Is it open to the public on Saturday afternoon?


----------



## TieDye (Apr 16, 2019)

I too would like to know if customers can get in Saturday. @pkleppert @sm2501


----------



## ivrjhnsn (Apr 16, 2019)

TieDye said:


> I too would like to know if customers can get in Saturday. @pkleppert @sm2501



http://www.ann-arbor-bicycleshow.com/info.html


----------



## sm2501 (Apr 16, 2019)

Saturday is only open to vendors. 

With that said, out door spaces are still available. They run $40.00 for Sunday. If you want in Saturday, it runs an extra $20.00.


----------



## pkleppert (Apr 16, 2019)

The show is not open to the public on Saturday. It will open on Sunday at 8am.  Thanks


----------



## jimsbeercans (Apr 26, 2019)

can we get a weather report?? for us out of towners.


----------



## 3-speeder (Apr 26, 2019)

jimsbeercans said:


> can we get a weather report?? for us out of towners.

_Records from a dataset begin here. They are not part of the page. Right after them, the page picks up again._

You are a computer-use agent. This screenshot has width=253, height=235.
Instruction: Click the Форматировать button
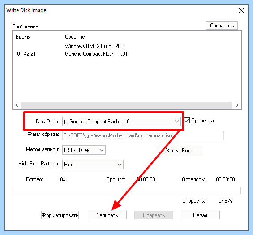pyautogui.click(x=60, y=215)
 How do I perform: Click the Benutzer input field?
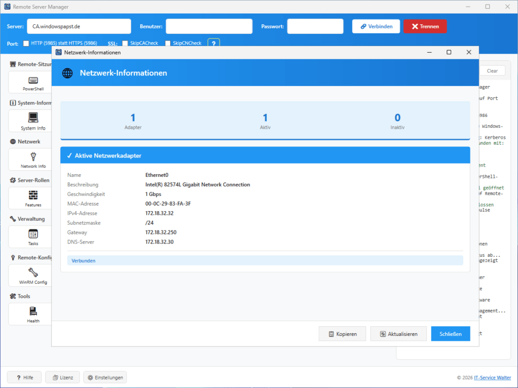coord(208,26)
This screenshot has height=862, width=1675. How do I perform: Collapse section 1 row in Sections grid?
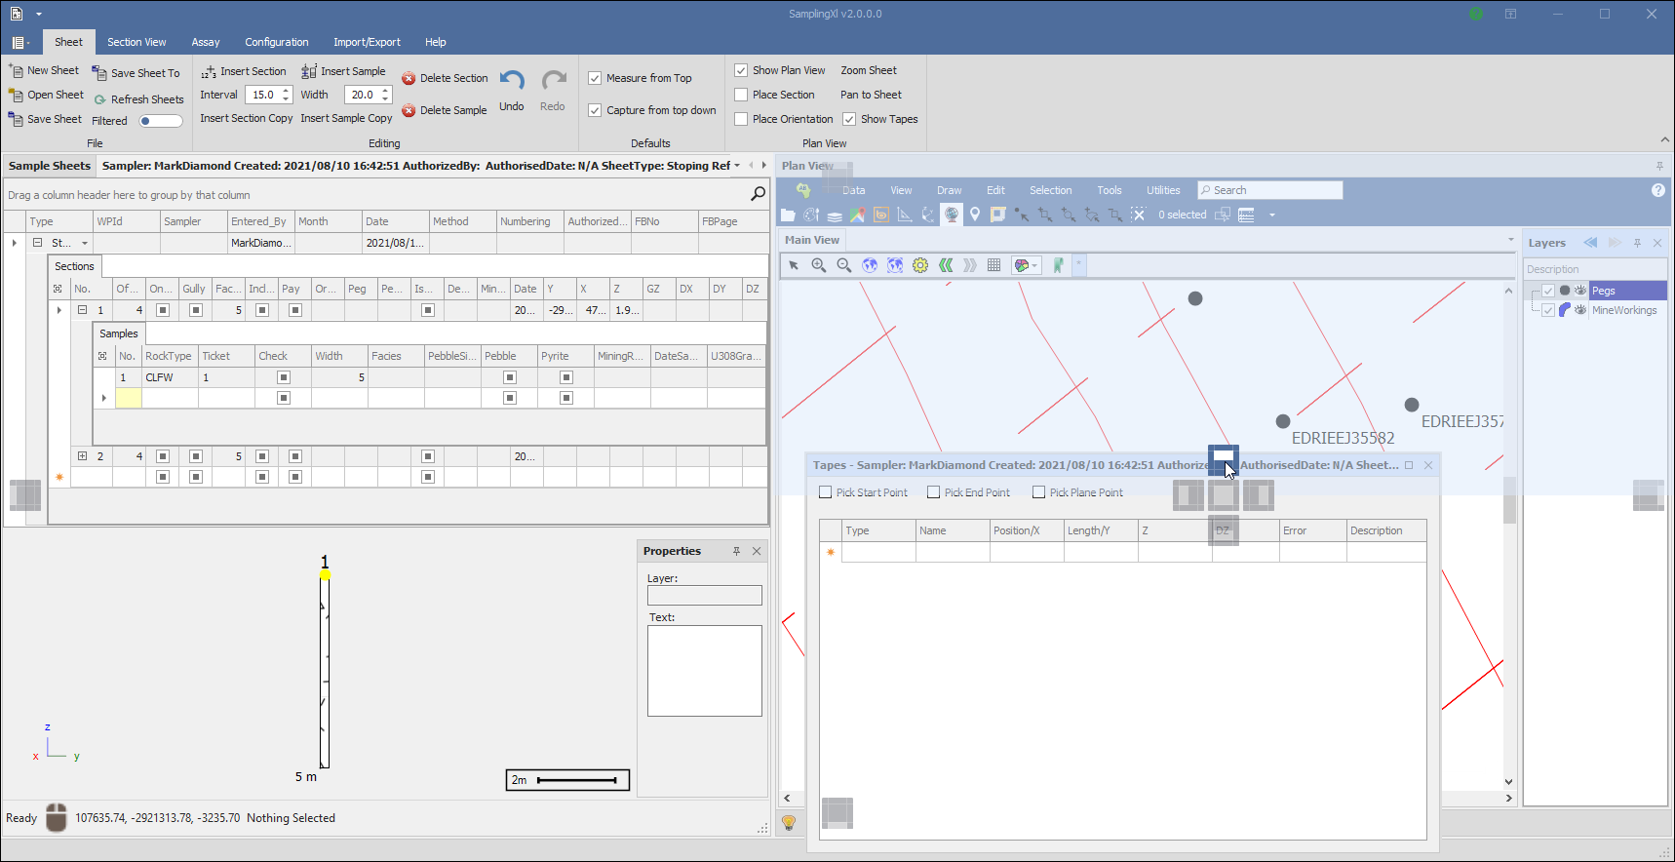click(x=82, y=310)
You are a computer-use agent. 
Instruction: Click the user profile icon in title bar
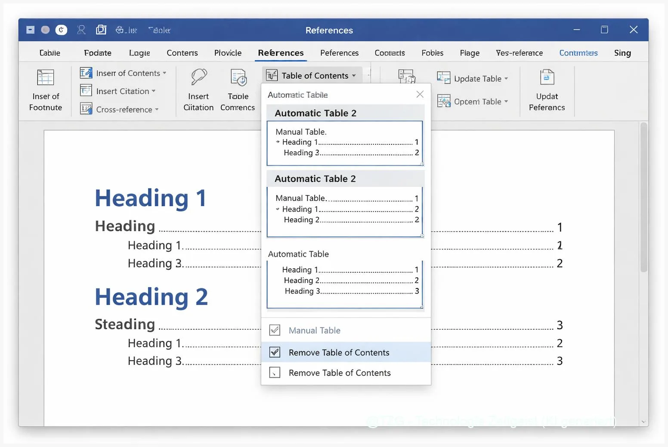tap(81, 30)
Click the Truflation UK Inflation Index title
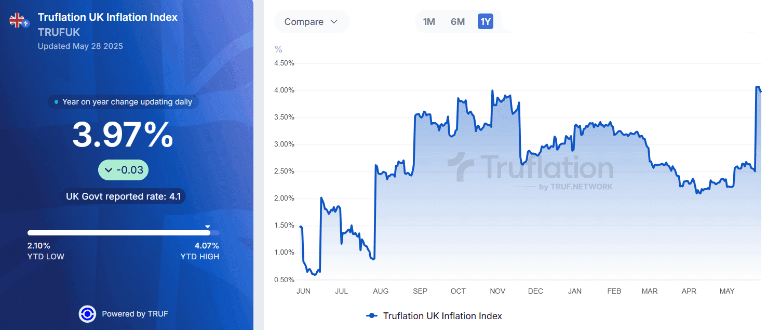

Saturday overnight snow, yes snow, ending early Sunday morning and melting quickly. Could be sloppy outside.


----------



## jimsbeercans (Apr 27, 2019)

ok. Are they still talking a lot of snow or just flurries. I'm 4+ hours away and driving in that crap early Sunday morning will flat out wear me out! The van has been loaded for almost a week and ready to go. Now I'm having 2nd thoughts.


----------



## 3-speeder (Apr 27, 2019)

Weather update. Snow should end around 5:00am-ish early Sunday morning. Heavy wet snow in the 2-4 inch range. Sunny and mid fifties during the day.  Seems like this snow will be accumulating on the grassy areas and will be wet and slushy on the roadways particularly along the I-94 corridor.


----------



## SLM (Apr 27, 2019)

I live about 1 hour from Ann Arbor and it's sunny 48 degrees and Michigan weather keeps changing !   I would expect rain showers but snow  and accumulation not likely !!  Saturday 54-38 degrees (forecast shows 40 degrees at midnight dropping to 38 at 4am) .   I would not pass on AA because of the threat of snow !


----------



## WES PINCHOT (Apr 27, 2019)

SNOW WILL NOT KEEP REAL CABERS AWAY!


----------



## 3-speeder (Apr 27, 2019)

I'm just repeating what the weather person said.  You know how accurate they are. I'll be there regardless.


----------



## jimsbeercans (Apr 27, 2019)

ok. We are ready for the trip. See everyone there!


----------



## jungleterry (Apr 27, 2019)

Hope someone has time to get some great pictures . Never been there sounds amazing .


----------